The training has to be completed within 90 days of the settlement’s effective date of Oct. 10.
Under the settlement, current and future recruits at the St. Louis police academy must also take the First Amendment class. The agreement runs until Oct. 7, 2019.
For their part, journalists Ryan Devereaux, Lukas Hermsmeier, Ansgar Graw and Frank Herrmann will receive a total of $12,500 from the city of St. Louis ― a figure that includes attorney fees and costs.
The four reporters filed their lawsuit against the city of St. Louis and St. Louis County, as well as several police officers, in March 2015. The suit argued that the chiefs of both the city and county police departments had “ignored, condoned and/or permitted a pattern of excessive force [and] false arrest” and had “failed to train, investigate and supervise their officers.”
The county settled with the journalists in May, agreeing that all its police officers would receive training on media access and the people’s right to record police activity. St. Louis County agreed to pay the journalists $75,000. And they, in turn, promised not to talk about the terms of the settlement.
In both settlements, which also cover the individual officers sued, the defendants did not admit to any liability.
In a similar case settled last year, St.
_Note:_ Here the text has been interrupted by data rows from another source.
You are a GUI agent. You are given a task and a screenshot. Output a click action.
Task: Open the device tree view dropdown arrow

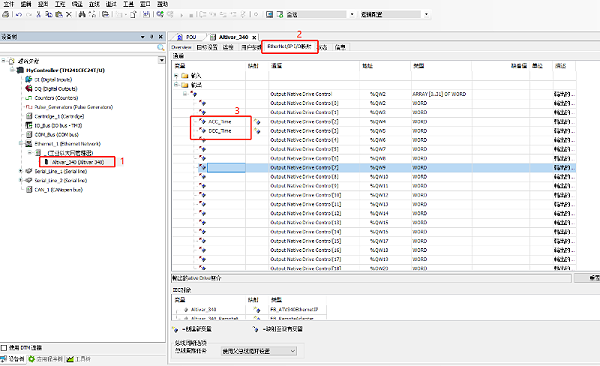(161, 60)
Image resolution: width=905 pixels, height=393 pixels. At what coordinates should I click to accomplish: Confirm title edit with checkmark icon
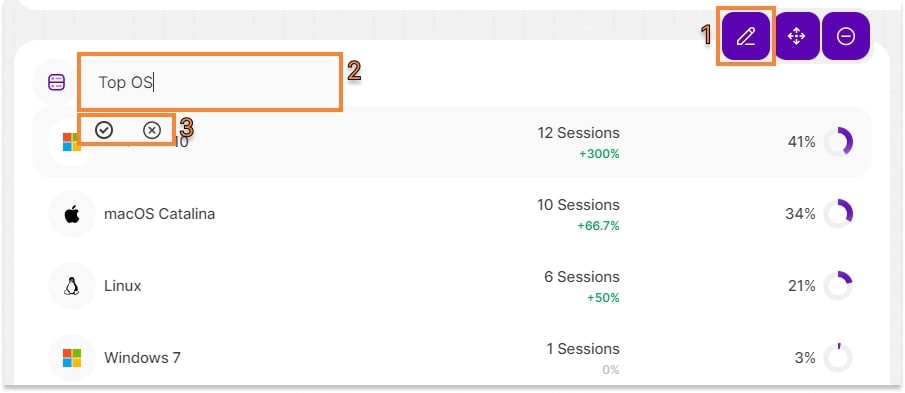104,131
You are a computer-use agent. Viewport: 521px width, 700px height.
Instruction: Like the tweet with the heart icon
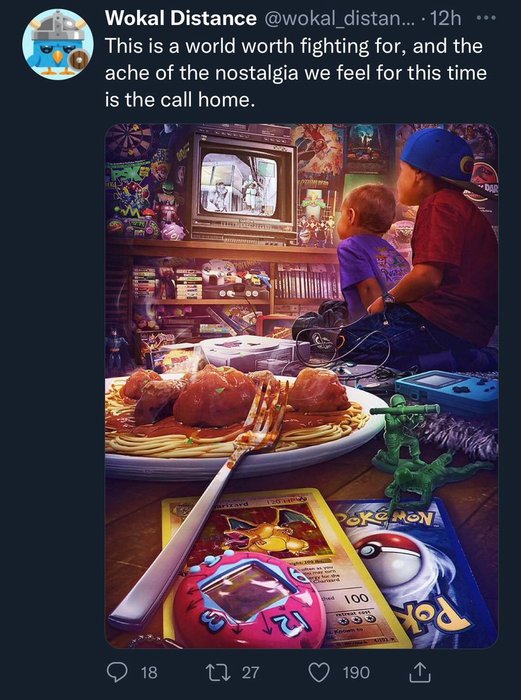320,672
Louis County agreed to pay $8,500 to journalist Trey Yingst, who was also arrested while covering the Ferguson protests. At the time of his arrest, Yingst was standing on a sidewalk and wearing media credentials.
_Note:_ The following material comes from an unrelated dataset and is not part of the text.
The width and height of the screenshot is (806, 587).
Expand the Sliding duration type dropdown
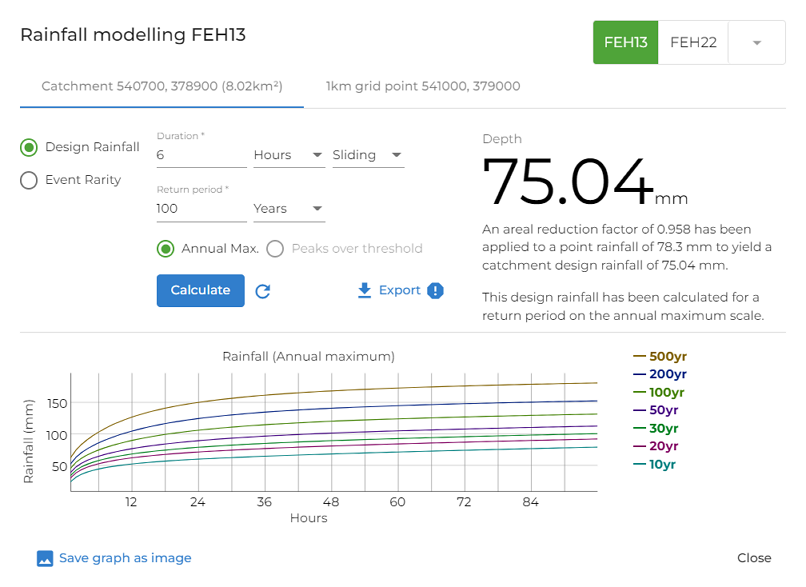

Last year, the nonprofit Police Foundation released a 182-page review of the St. Louis County Police Department that found the agency was too focused on militarized tactics over community-oriented policing. The review was conducted on behalf of the U.S. Department of Justice’s Office of Community Oriented Policing Services. Another federal report by policing experts last year concluded that provocative, intimidating and unconstitutional tactics used by law enforcement against peaceful protesters in Ferguson, even during daytime demonstrations in August 2014, served to inflame tensions.
At least two dozen journalists were arrested during the Ferguson unrest.